## BEGIN

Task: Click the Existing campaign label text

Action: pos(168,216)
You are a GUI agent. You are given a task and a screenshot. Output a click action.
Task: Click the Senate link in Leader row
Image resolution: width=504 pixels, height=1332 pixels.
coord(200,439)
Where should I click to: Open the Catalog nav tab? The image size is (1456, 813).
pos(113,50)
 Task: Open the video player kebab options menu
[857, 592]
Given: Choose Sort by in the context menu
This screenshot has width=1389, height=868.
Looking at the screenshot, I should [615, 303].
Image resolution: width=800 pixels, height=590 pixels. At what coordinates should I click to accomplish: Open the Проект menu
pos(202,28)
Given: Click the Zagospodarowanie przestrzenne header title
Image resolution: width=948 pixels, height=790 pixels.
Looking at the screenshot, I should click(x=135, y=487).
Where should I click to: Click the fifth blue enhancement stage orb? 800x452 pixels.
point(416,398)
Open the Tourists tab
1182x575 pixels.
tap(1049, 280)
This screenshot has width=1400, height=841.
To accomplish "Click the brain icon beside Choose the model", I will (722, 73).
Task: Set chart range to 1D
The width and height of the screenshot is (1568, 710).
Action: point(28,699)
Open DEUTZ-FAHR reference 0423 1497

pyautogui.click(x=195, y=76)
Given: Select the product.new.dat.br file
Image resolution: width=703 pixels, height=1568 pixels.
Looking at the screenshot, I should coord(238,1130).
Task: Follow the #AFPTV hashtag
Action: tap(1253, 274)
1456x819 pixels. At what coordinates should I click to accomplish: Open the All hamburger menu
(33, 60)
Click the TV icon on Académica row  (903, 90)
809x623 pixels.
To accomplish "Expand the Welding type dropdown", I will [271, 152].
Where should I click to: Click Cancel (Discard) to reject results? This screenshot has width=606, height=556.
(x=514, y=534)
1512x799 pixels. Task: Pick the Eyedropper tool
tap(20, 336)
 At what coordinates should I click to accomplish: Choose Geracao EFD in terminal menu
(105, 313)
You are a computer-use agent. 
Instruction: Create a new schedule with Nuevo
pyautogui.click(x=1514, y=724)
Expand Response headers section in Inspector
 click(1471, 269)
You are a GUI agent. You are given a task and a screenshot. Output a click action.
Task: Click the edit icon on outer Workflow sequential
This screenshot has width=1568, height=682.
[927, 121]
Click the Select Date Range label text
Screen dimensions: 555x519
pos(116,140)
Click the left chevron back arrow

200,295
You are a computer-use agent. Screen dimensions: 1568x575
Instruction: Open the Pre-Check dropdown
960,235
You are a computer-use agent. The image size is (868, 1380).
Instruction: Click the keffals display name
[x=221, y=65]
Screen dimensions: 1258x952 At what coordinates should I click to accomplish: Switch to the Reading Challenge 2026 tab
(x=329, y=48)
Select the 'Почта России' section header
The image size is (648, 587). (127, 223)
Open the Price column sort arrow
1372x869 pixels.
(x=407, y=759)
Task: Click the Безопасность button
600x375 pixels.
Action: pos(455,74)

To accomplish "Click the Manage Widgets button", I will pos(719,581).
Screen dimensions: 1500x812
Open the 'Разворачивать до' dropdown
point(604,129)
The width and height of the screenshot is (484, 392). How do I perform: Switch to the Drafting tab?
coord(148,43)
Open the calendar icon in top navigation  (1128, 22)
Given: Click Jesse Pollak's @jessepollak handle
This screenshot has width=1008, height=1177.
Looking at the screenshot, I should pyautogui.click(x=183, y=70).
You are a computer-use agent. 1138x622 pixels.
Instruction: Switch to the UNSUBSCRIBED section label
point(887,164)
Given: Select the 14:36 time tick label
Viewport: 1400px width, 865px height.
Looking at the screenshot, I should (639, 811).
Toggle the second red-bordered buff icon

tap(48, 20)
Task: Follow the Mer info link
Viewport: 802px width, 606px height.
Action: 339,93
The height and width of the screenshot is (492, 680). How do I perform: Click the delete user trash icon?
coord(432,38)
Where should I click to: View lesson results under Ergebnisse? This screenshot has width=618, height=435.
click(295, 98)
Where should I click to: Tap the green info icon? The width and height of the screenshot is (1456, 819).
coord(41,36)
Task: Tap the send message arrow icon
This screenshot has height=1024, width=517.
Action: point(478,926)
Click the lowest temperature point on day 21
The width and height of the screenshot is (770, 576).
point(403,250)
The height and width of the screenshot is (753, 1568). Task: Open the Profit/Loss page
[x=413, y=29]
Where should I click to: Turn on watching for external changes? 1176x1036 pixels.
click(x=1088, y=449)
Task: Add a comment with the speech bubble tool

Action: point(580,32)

## END

§ What is being asked: Render all of the records above as a Markdown table with the columns n and Line, where n is the row number and Line is the line of text, leaving out blank lines.

§ Reply:
| n | Line |
|---|---|
| 1 | Task: Click the Existing campaign label text |
| 2 | Action: pos(168,216) |
| 3 | You are a GUI agent. You are given a task and a screenshot. Output a click action. |
| 4 | Task: Click the Senate link in Leader row |
| 5 | Image resolution: width=504 pixels, height=1332 pixels. |
| 6 | coord(200,439) |
| 7 | Where should I click to: Open the Catalog nav tab? The image size is (1456, 813). |
| 8 | pos(113,50) |
| 9 |  Task: Open the video player kebab options menu |
| 10 | [857, 592] |
| 11 | Given: Choose Sort by in the context menu |
| 12 | This screenshot has width=1389, height=868. |
| 13 | Looking at the screenshot, I should [615, 303]. |
| 14 | Image resolution: width=800 pixels, height=590 pixels. At what coordinates should I click to accomplish: Open the Проект menu |
| 15 | pos(202,28) |
| 16 | Given: Click the Zagospodarowanie przestrzenne header title |
| 17 | Image resolution: width=948 pixels, height=790 pixels. |
| 18 | Looking at the screenshot, I should click(x=135, y=487). |
| 19 | Where should I click to: Click the fifth blue enhancement stage orb? 800x452 pixels. |
| 20 | point(416,398) |
| 21 | Open the Tourists tab |
| 22 | 1182x575 pixels. |
| 23 | tap(1049, 280) |
| 24 | This screenshot has width=1400, height=841. |
| 25 | To accomplish "Click the brain icon beside Choose the model", I will (722, 73). |
| 26 | Task: Set chart range to 1D |
| 27 | The width and height of the screenshot is (1568, 710). |
| 28 | Action: point(28,699) |
| 29 | Open DEUTZ-FAHR reference 0423 1497 |
| 30 | pyautogui.click(x=195, y=76) |
| 31 | Given: Select the product.new.dat.br file |
| 32 | Image resolution: width=703 pixels, height=1568 pixels. |
| 33 | Looking at the screenshot, I should coord(238,1130). |
| 34 | Task: Follow the #AFPTV hashtag |
| 35 | Action: tap(1253, 274) |
| 36 | 1456x819 pixels. At what coordinates should I click to accomplish: Open the All hamburger menu |
| 37 | (33, 60) |
| 38 | Click the TV icon on Académica row  (903, 90) |
| 39 | 809x623 pixels. |
| 40 | To accomplish "Expand the Welding type dropdown", I will [271, 152]. |
| 41 | Where should I click to: Click Cancel (Discard) to reject results? This screenshot has width=606, height=556. |
| 42 | (x=514, y=534) |
| 43 | 1512x799 pixels. Task: Pick the Eyedropper tool |
| 44 | tap(20, 336) |
| 45 |  At what coordinates should I click to accomplish: Choose Geracao EFD in terminal menu |
| 46 | (105, 313) |
| 47 | You are a computer-use agent.  |
| 48 | Instruction: Create a new schedule with Nuevo |
| 49 | pyautogui.click(x=1514, y=724) |
| 50 | Expand Response headers section in Inspector |
| 51 |  click(1471, 269) |
| 52 | You are a GUI agent. You are given a task and a screenshot. Output a click action. |
| 53 | Task: Click the edit icon on outer Workflow sequential |
| 54 | This screenshot has width=1568, height=682. |
| 55 | [927, 121] |
| 56 | Click the Select Date Range label text |
| 57 | Screen dimensions: 555x519 |
| 58 | pos(116,140) |
| 59 | Click the left chevron back arrow |
| 60 | 200,295 |
| 61 | You are a computer-use agent. Screen dimensions: 1568x575 |
| 62 | Instruction: Open the Pre-Check dropdown |
| 63 | 960,235 |
| 64 | You are a computer-use agent. The image size is (868, 1380). |
| 65 | Instruction: Click the keffals display name |
| 66 | [x=221, y=65] |
| 67 | Screen dimensions: 1258x952 At what coordinates should I click to accomplish: Switch to the Reading Challenge 2026 tab |
| 68 | (x=329, y=48) |
| 69 | Select the 'Почта России' section header |
| 70 | The image size is (648, 587). (127, 223) |
| 71 | Open the Price column sort arrow |
| 72 | 1372x869 pixels. |
| 73 | (x=407, y=759) |
| 74 | Task: Click the Безопасность button |
| 75 | 600x375 pixels. |
| 76 | Action: pos(455,74) |
| 77 | To accomplish "Click the Manage Widgets button", I will pos(719,581). |
| 78 | Screen dimensions: 1500x812 |
| 79 | Open the 'Разворачивать до' dropdown |
| 80 | point(604,129) |
| 81 | The width and height of the screenshot is (484, 392). How do I perform: Switch to the Drafting tab? |
| 82 | coord(148,43) |
| 83 | Open the calendar icon in top navigation  (1128, 22) |
| 84 | Given: Click Jesse Pollak's @jessepollak handle |
| 85 | This screenshot has width=1008, height=1177. |
| 86 | Looking at the screenshot, I should pyautogui.click(x=183, y=70). |
| 87 | You are a computer-use agent. 1138x622 pixels. |
| 88 | Instruction: Switch to the UNSUBSCRIBED section label |
| 89 | point(887,164) |
| 90 | Given: Select the 14:36 time tick label |
| 91 | Viewport: 1400px width, 865px height. |
| 92 | Looking at the screenshot, I should (639, 811). |
| 93 | Toggle the second red-bordered buff icon |
| 94 | tap(48, 20) |
| 95 | Task: Follow the Mer info link |
| 96 | Viewport: 802px width, 606px height. |
| 97 | Action: 339,93 |
| 98 | The height and width of the screenshot is (492, 680). How do I perform: Click the delete user trash icon? |
| 99 | coord(432,38) |
| 100 | Where should I click to: View lesson results under Ergebnisse? This screenshot has width=618, height=435. |
| 101 | click(295, 98) |
| 102 | Where should I click to: Tap the green info icon? The width and height of the screenshot is (1456, 819). |
| 103 | coord(41,36) |
| 104 | Task: Tap the send message arrow icon |
| 105 | This screenshot has height=1024, width=517. |
| 106 | Action: point(478,926) |
| 107 | Click the lowest temperature point on day 21 |
| 108 | The width and height of the screenshot is (770, 576). |
| 109 | point(403,250) |
| 110 | The height and width of the screenshot is (753, 1568). Task: Open the Profit/Loss page |
| 111 | [x=413, y=29] |
| 112 | Where should I click to: Turn on watching for external changes? 1176x1036 pixels. |
| 113 | click(x=1088, y=449) |
| 114 | Task: Add a comment with the speech bubble tool |
| 115 | Action: point(580,32) |